----- TEXT -----
9 opens just after the end of the world. The dark and frightening landscape is one of rubble and half decomposed human corpses. Mighty war machines lay where they fell, apparatuses out of place even in a world of shattered buildings and apocalyptic desolation. Ravenous fires lick at any available fuel source, and an impenetrable shroud of pollutants and ash cloak the sky. Following an all-out human vs. machine war, neither side came away the victor. Reflecting a dictate of modern atomic theory, mutually assured destruction was imminent, and now the surface of the planet is a blight, wiped clean of any living human presence. A voiceover says, "Humanity had such promise. But we squandered our gifts."
9, voiced by Elijah Wood
A rag doll tumbles off a shelf and somehow comes to life; exactly how this happens, we're left to wonder. The doll, simply known as "9" (voiced by Elijah Wood), is alone in a battered lab. He's made of burlap and sealed by a zipper running the length of his middle. He's no larger than a child's action figure with blinking, apertured eyes—like camera shutters. To the newly alive 9, everything is new, mesmerizing and astonishing. Yet even he senses something is far from normal beyond the disintegrating walls of his birthplace. By chance, 9 finds a small community of others like himself—diminutive, sentient rag dolls—hiding in the sanctuary of a decimated church, and from them learns to evade a series of monstrous mechanical/animal hybrid wraiths intent on ingesting his and his fellow dolls' souls. (To reveal how they got their souls would be a spoiler.)
----- PROVIDED INFORMATION -----
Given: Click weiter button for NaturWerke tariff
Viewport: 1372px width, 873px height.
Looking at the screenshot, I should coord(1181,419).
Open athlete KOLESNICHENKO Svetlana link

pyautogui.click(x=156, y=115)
-----
### EXERCISES
1) Reproduce everything from "9, voiced by" down to "be a spoiler.)" in the text about the rag doll 9, word for word.
2) Carry on the passage about 9 and the rag dolls, beginning right after its last sentence.

### IN RESPONSE
1)
9, voiced by Elijah Wood
A rag doll tumbles off a shelf and somehow comes to life; exactly how this happens, we're left to wonder. The doll, simply known as "9" (voiced by Elijah Wood), is alone in a battered lab. He's made of burlap and sealed by a zipper running the length of his middle. He's no larger than a child's action figure with blinking, apertured eyes—like camera shutters. To the newly alive 9, everything is new, mesmerizing and astonishing. Yet even he senses something is far from normal beyond the disintegrating walls of his birthplace. By chance, 9 finds a small community of others like himself—diminutive, sentient rag dolls—hiding in the sanctuary of a decimated church, and from them learns to evade a series of monstrous mechanical/animal hybrid wraiths intent on ingesting his and his fellow dolls' souls. (To reveal how they got their souls would be a spoiler.)

2)
But when 9 learns that there may yet be hope to save those who have already fallen to the beasts, he convinces the others (including 5, voiced by John C. Reilly, and 7, by Jennifer Connelly) to go against the advice of their leader (1, voiced by Christopher Plummer) to leave well enough alone and go on the offensive against a menace that is growing in strength and size.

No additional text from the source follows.